What is asked
Echo the listing from the line with "Launch the Grading Pro tool" to the line with "[x=983, y=298]", and leave out the pictures.

Input
****
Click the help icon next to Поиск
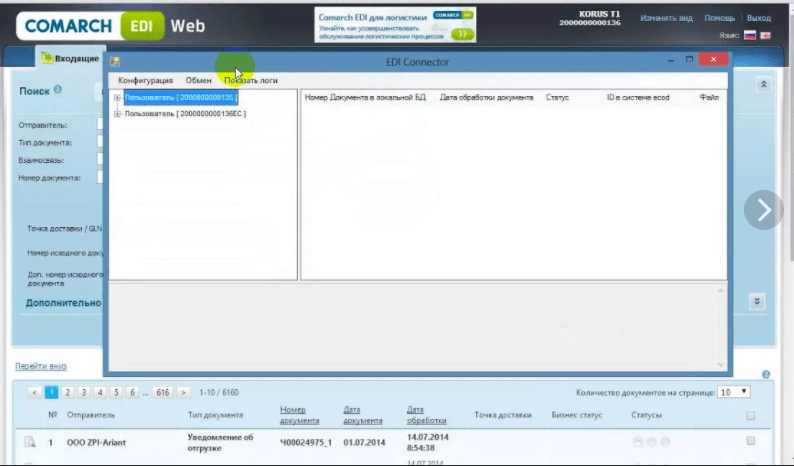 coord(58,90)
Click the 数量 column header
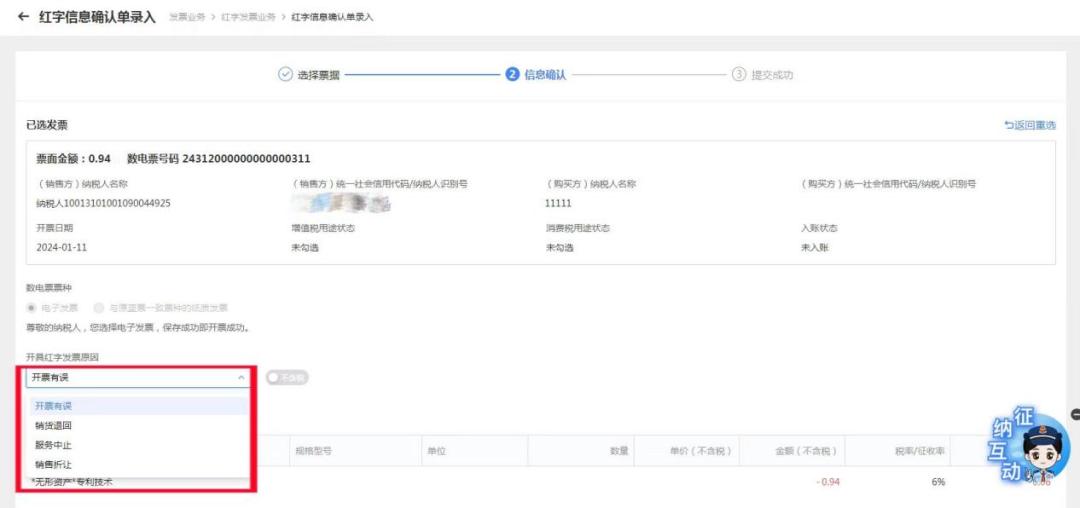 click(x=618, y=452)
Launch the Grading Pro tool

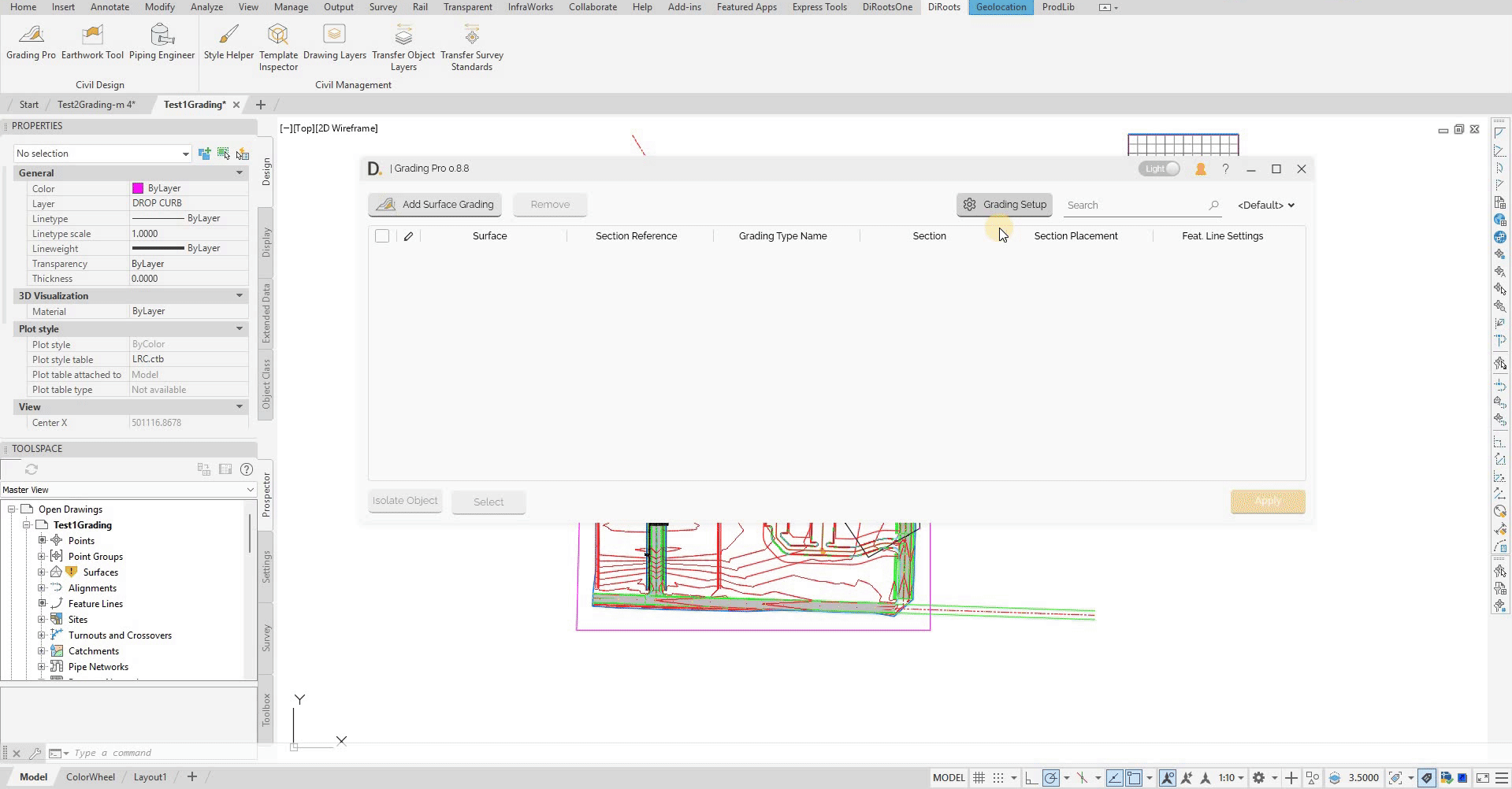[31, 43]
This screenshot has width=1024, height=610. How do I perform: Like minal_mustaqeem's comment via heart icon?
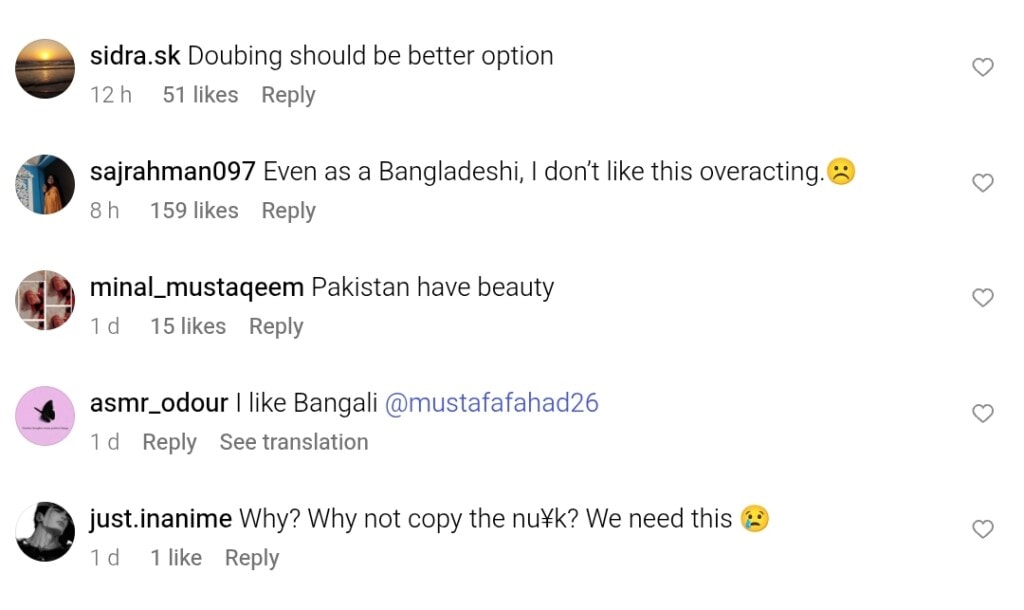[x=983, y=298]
****
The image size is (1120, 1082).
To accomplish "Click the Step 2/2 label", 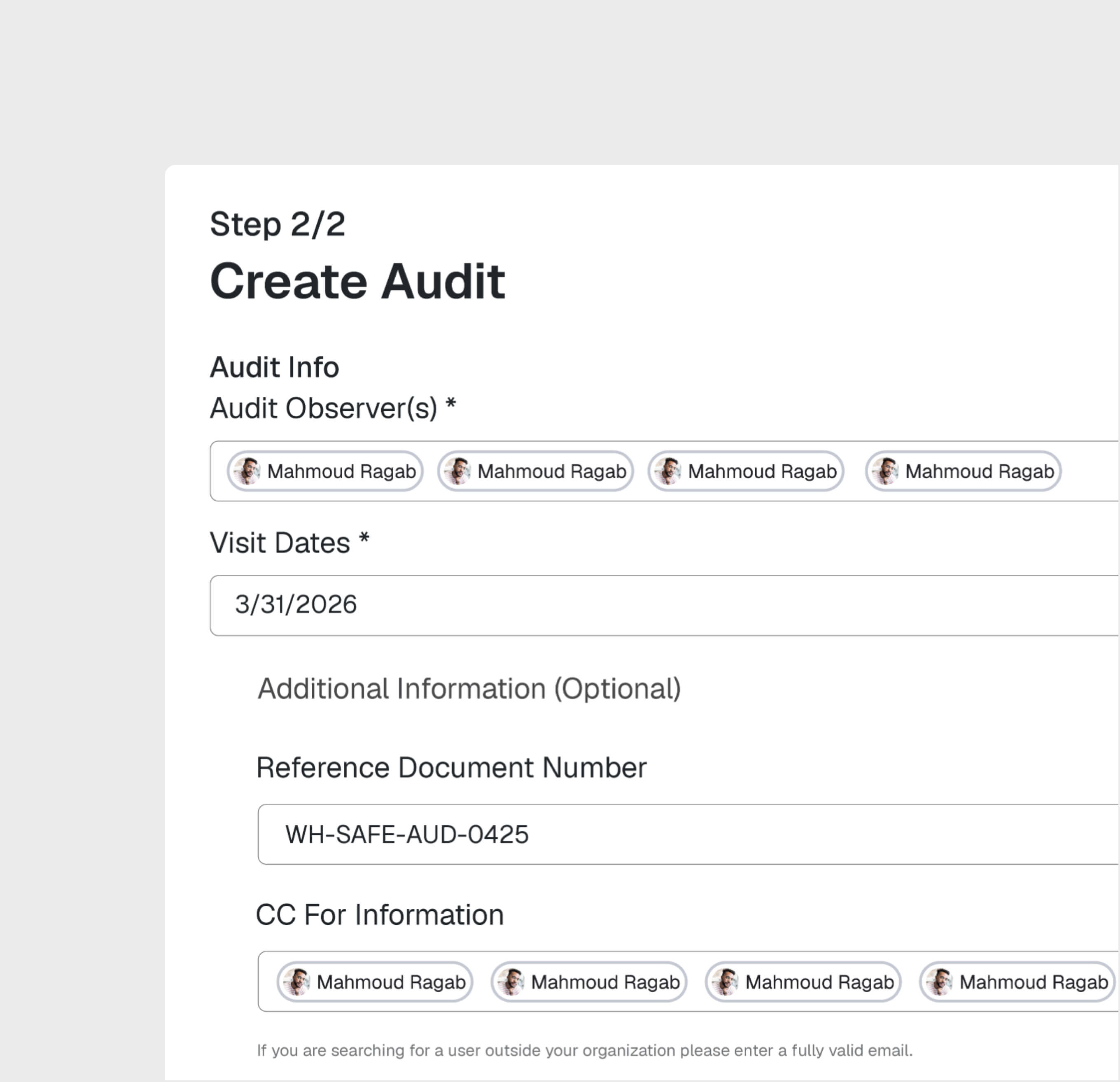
****
Worked answer
Launch the Grading Pro tool

[31, 43]
This screenshot has width=1024, height=610. How do I perform: Like minal_mustaqeem's comment via heart icon?
[x=983, y=298]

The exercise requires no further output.